RealtyTrac® ... today released its U.S. Foreclosure Market Report™ for April 2012, which shows foreclosure filings — default notices, scheduled auctions and bank repossessions — were reported on 188,780 U.S. properties in April, the lowest monthly total since July 2007.

April foreclosure activity decreased 5 percent from the previous month and was down 14 percent from April 2011. ...

"Rising foreclosure activity in many state and local markets in April was masked at the national level by sizable decreases in hard-hit foreclosure states like California, Arizona and Nevada,” said Brandon Moore, CEO of RealtyTrac. “Those three states, and several other non-judicial foreclosure states like them, more efficiently processed foreclosures last year, resulting in fewer catch-up foreclosures this year."

“In addition, more distressed loans are being diverted into short sales rather than becoming completed foreclosures,” Moore continued. “Our preliminary first quarter sales data shows that pre-foreclosure sales — typically short sales — are on pace to outnumber sales of bank-owned properties during the quarter in California, Arizona and 10 other states.”
First, by "Eastward", RealtyTrac really means a "shift to judicial foreclosure states".

MBA In-foreclosure by stateClick on graph for larger image in graph gallery.

Here is a repeat of a graph from the MBA showing the percent of loans in the foreclosure process by state.
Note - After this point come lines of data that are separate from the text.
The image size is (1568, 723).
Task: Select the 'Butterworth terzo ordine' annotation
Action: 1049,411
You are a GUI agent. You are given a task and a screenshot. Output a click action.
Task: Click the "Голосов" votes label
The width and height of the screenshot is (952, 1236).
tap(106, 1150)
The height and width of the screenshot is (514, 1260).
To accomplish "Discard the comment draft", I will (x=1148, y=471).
See: Q1 MBA National Delinquency Survey Comments. According to RealtyTrac, foreclosure activity is picking up in the judicial states - and most of those are in the east.
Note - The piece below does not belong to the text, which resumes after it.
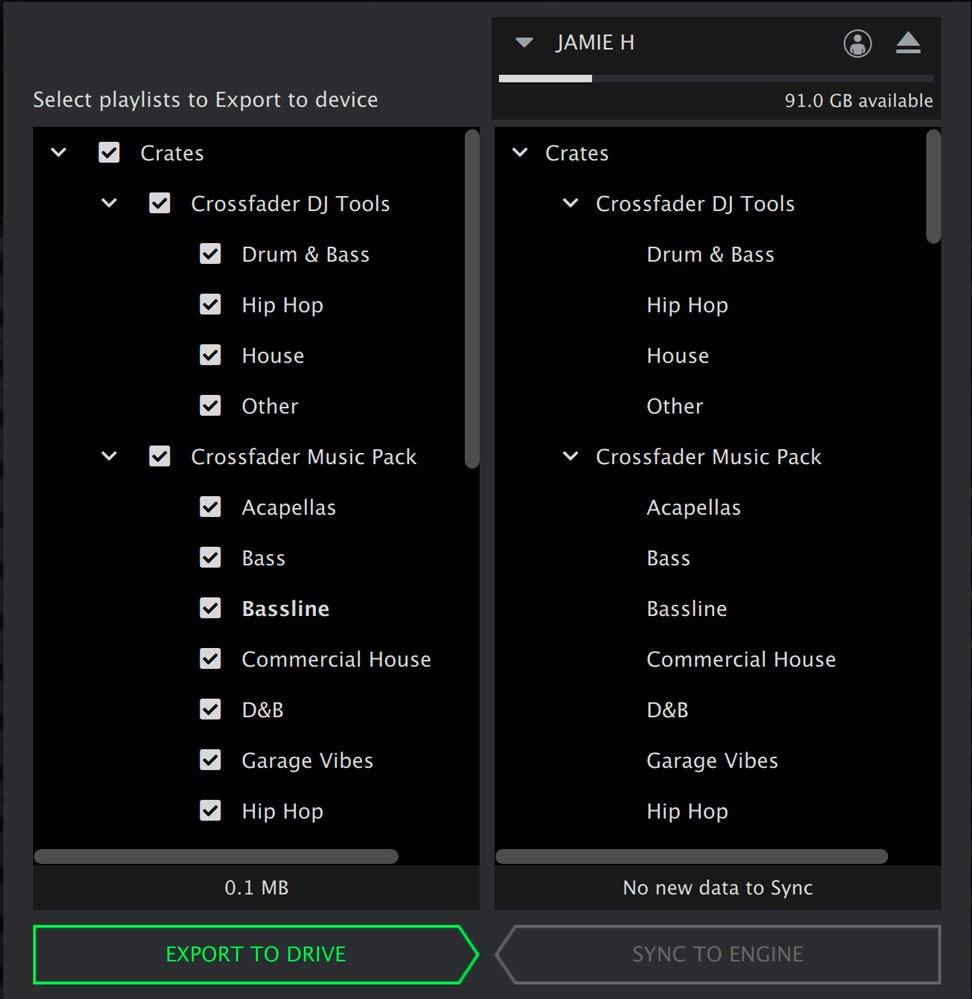Screen dimensions: 972x999
Task: Click the drive storage usage bar
Action: [715, 78]
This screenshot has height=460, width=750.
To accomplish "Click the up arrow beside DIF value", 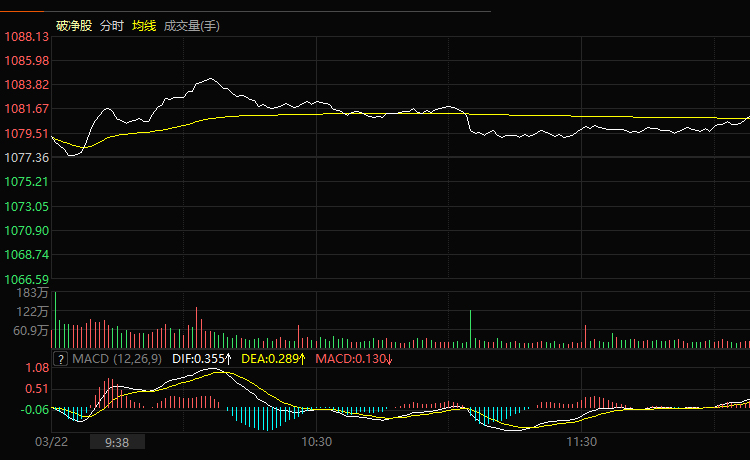I will [228, 358].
Note: Graph posted with permission.

Last month, RealtyTrac was saying "The [foreclosure] dam may not burst in the next 30 to 45 days, but it will eventually burst, and everyone downstream should be prepared for that to happen". It is still early, but they seem to be backing off the "dam bursting" a little. As I noted earlier this year, Some thoughts on housing and foreclosures:
One of the "givens" for 2012 is that the number of foreclosures will increase following the mortgage servicer settlement agreement. But I've been wondering just how big that increase will be ... the increase might be less than many people expect.
I reviewed some of the reasons that there might not be a huge flood. It is still early, but a combination of more short sales, more modifications, REO-to-rentals (including banks holding more REOs as rentals), underwater homeowners refinancing with HARP, and the slow process in judicial states will probably keep this from being a massive flood.